AS: Absolutely. My lawyers had to fight for such elementary things that they couldn’t even deal with the case. The state resisted everything. Most of the energies they would normally be spending preparing for trial, they had to spend filing suits around the right for me to have a ball, to have medical attention, or even have food, which was the worst of any prison that I’ve been in. The women protested the food, it wasn’t just me that they brought this food to, but they said that I was the cause of the protest, even though I was held in solitary confinement and could only speak to the women if I climbed up to the top of the bars and talked out of these little holes.
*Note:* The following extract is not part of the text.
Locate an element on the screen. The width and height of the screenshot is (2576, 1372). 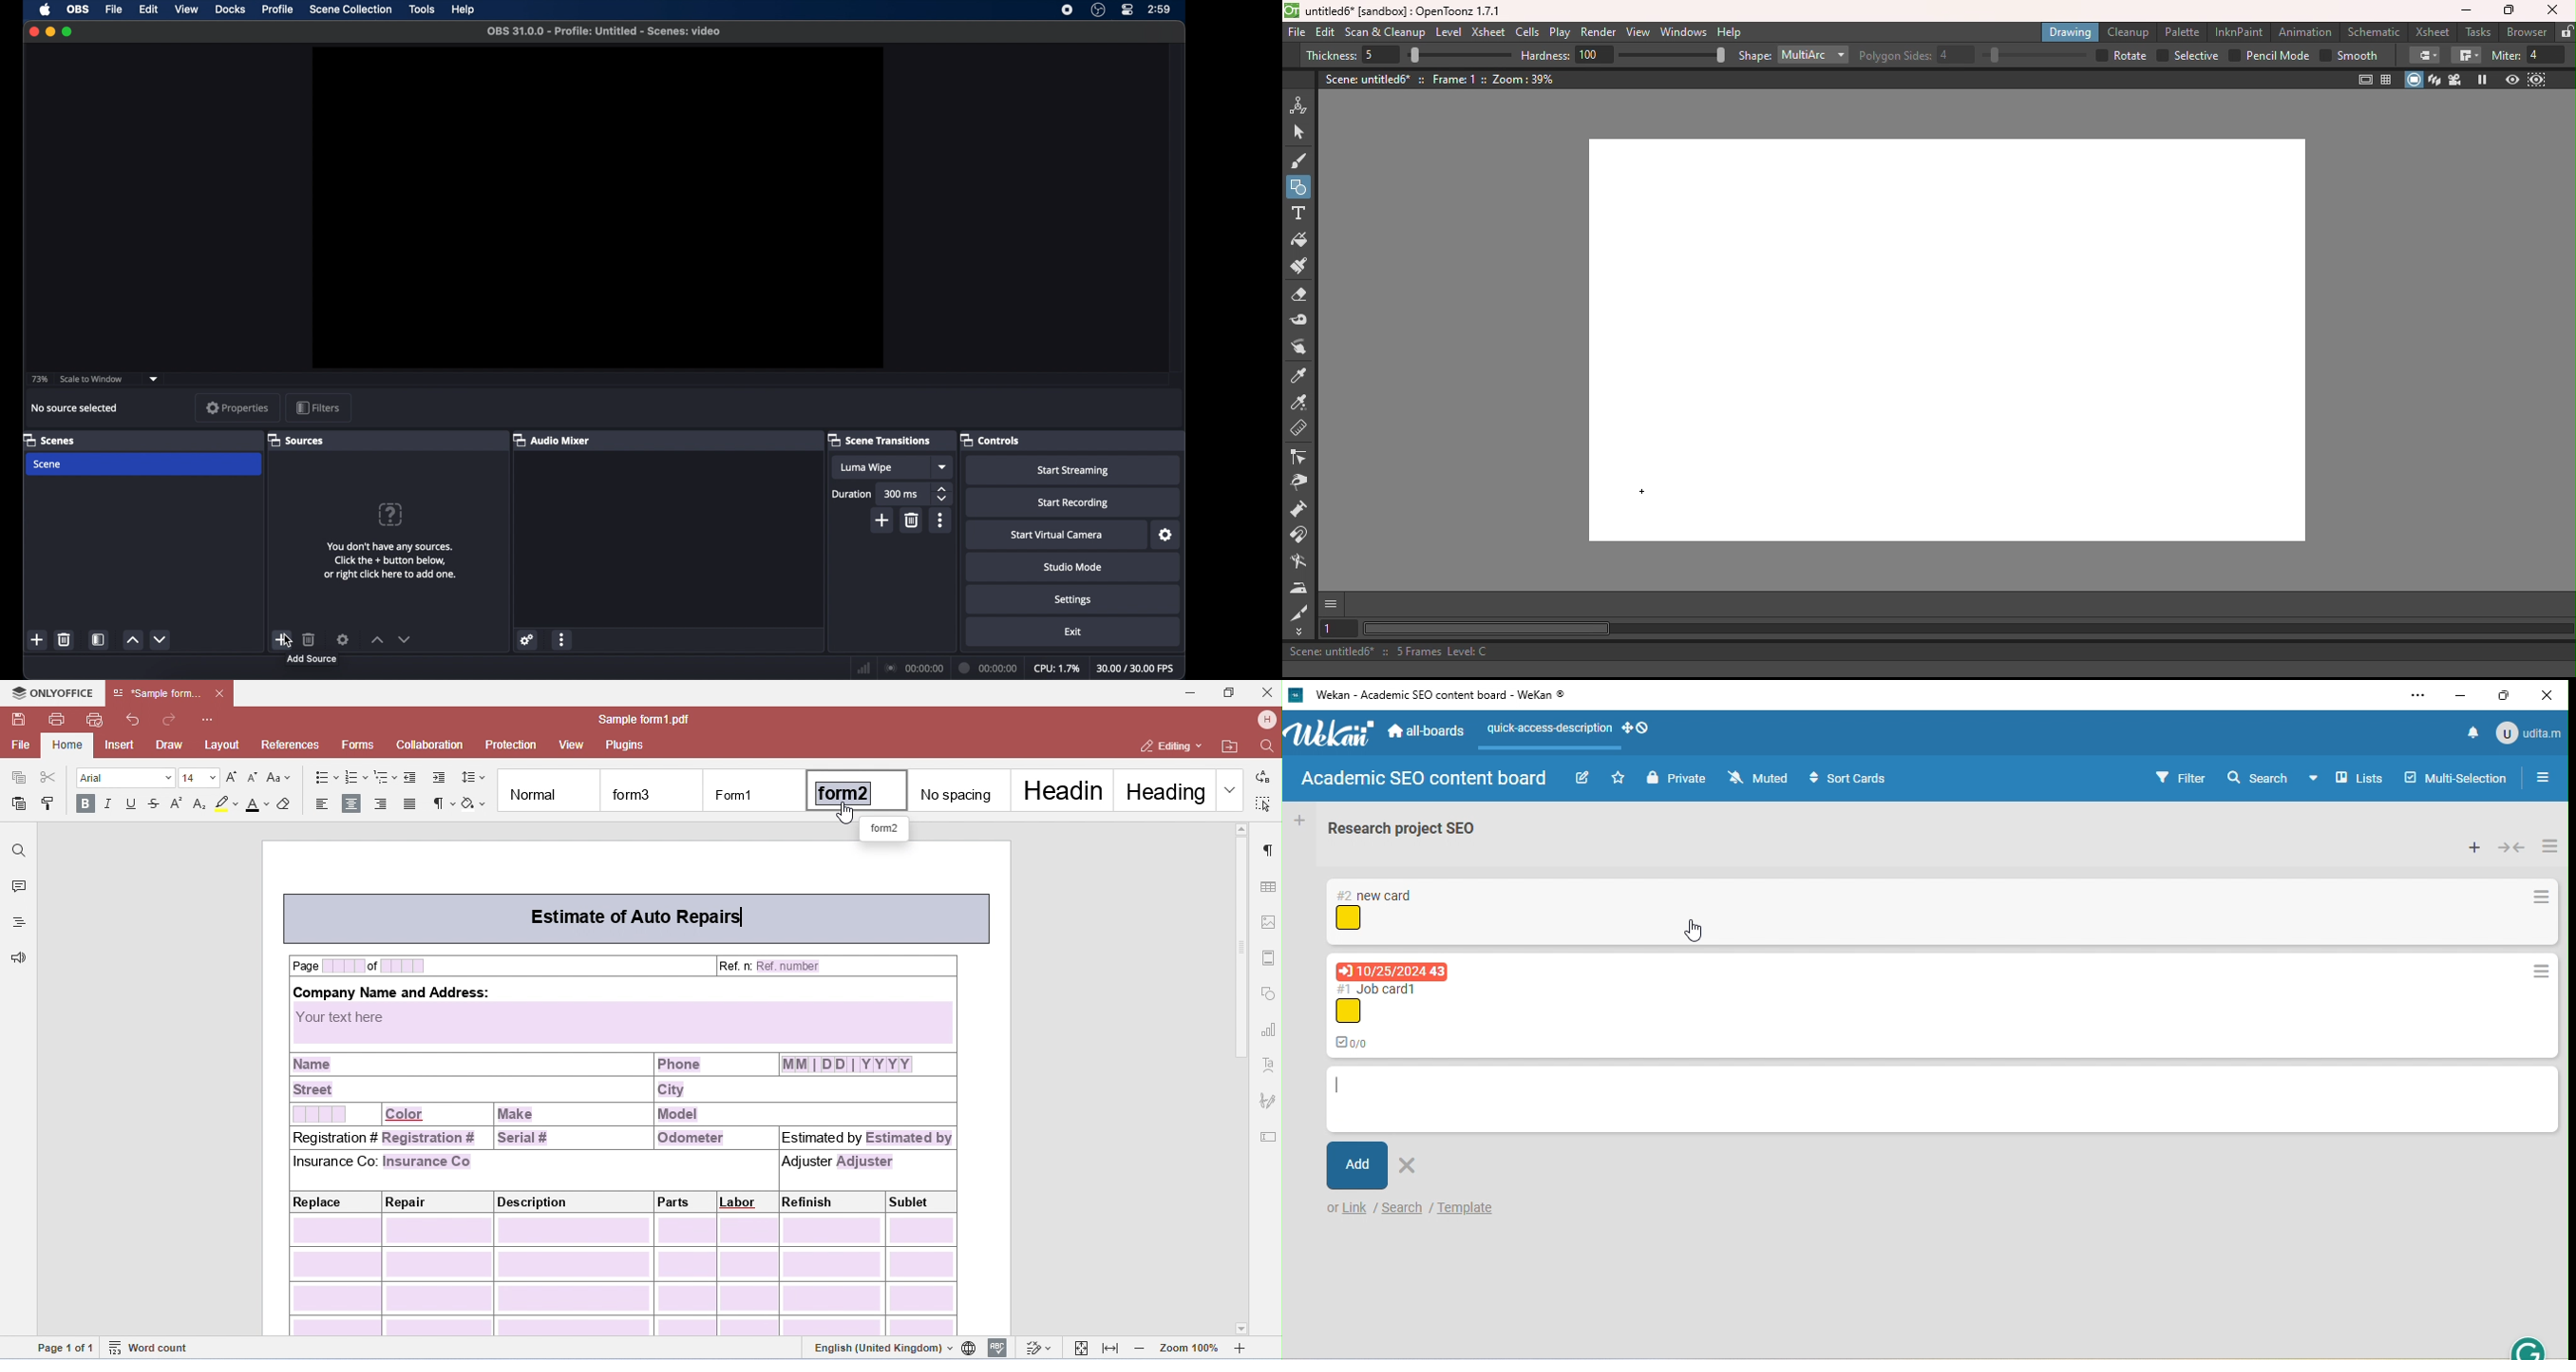
desktop grab handles is located at coordinates (1637, 727).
Our whole attempt to prepare for the trial was frustrated on every level.
Q: Did you suffer any disciplinary procedures as a consequence of that protest?
AS: I was already in solitary, so the only thing they could do was just harass me, make my life more difficult.
Q: Did the other women suffer any disciplinary procedure as a consequence of trying to communicate with you?
AS: There were threatened in terms of their court cases; they were told that I was a terrorist…I was accused of killing a New Jersey state trooper and the police claimed that they had to keep me in solitary for my own protection. But the women didn’t believe that. They did every little thing they could to make me feel human.